En 2020, en pleine crise, tu as lancé ta marque, Minuit, et certains modèles ont très vite rencontré le succès…
Tout était prêt et j’en rêvais depuis que je suis toute petite. J’adore m’habiller et j’ai toujours été fascinée par la haute couture, les designers, les mannequins… Je ne fais pas quelque chose de conceptuel. Je pense que j’ai un œil – enfin, j’espère – pour mettre en valeur les femmes. La robe Laurie est ma première robe en organza 100 % soie. C’est une robe longue, entièrement faite à la main, qui fait une taille très fine. C’est une modéliste de chez Alaïa qui m’a aidée à la faire. Au Printemps, ils ont tout vendu en huit jours. Valérie Lemercier l’a portée au Festival de Cannes pour le film Aline. C’est hyper classe, car elle a acheté la robe et nous n’avons même pas eu besoin de lui prêter. Et ça lui allait à tomber ! Nous avons aussi un pantalon qui se vend très bien. Il est taille haute, assez long, très flatteur et fait des jambes de trois mètres de haut ! Les filles adorent. Nous le proposons en soie, en laine et aussi en denim.
Tu es très sensible aux matières et aux textures…

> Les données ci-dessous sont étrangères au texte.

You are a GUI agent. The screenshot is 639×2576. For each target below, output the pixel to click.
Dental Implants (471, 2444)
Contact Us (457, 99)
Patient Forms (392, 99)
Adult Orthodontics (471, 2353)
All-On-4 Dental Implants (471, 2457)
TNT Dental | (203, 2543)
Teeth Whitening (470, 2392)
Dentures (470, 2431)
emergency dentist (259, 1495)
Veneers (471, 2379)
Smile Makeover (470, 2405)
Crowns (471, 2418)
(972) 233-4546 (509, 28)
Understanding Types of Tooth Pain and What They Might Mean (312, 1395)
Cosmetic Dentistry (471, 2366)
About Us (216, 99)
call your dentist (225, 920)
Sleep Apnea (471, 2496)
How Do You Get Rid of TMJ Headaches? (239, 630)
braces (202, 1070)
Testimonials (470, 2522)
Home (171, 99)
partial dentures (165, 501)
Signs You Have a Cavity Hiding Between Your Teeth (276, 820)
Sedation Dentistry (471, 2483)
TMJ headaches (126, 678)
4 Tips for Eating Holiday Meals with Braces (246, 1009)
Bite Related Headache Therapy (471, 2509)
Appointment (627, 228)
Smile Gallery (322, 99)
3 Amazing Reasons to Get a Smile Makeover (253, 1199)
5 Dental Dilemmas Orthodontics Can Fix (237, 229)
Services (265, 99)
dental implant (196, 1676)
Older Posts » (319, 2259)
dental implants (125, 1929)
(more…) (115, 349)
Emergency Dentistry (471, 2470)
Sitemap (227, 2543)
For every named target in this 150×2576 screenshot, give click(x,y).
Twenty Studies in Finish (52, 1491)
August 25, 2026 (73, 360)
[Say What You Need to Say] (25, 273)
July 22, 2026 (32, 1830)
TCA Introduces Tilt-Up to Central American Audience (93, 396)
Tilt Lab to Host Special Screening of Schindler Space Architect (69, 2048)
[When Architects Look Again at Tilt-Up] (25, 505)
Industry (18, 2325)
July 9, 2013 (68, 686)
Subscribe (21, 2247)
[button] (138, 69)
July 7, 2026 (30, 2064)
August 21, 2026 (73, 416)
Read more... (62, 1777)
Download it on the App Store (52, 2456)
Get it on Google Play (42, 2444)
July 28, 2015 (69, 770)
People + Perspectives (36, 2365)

J’adore créer des tissus plutôt que d’acheter du déjà fait. C’est plus riche d’avoir quelque chose à customiser. La saison dernière, c’était du jacquard, du cuir métallisé, du seersucker et de l’organza… Beaucoup dessinent et puis cherchent les tissus ; moi, c’est l’inverse. Le tissu fait le vêtement. Avec des coupes modernes, simples et pures, on peut avoir un super résultat.
Et toujours sans imprimés ?
J’aime les imprimés, car je dessinais et peignais beaucoup à la main, mais les imprimés étaient fun il y a dix ans… Je préfère être dans le développement textile, pour trouver des résultats bizarres : créer un matelassé, un mélange de fils dans un macramé… Je demande toujours à mes fournisseurs de me montrer quelque chose que personne n’a encore jamais vu. C’est comme faire une potion magique avec un élément que personne n’a jamais utilisé. J’adore l’art, j’adore la peinture. Pour moi, créer un tissu, c’est comme créer une œuvre d’art, une chose qui n’a pas été faite avant.
On voit cette saison revenir comme une certaine forme de glamour et des modèles plus sexy. Est-ce une tendance qui t’interpelle ?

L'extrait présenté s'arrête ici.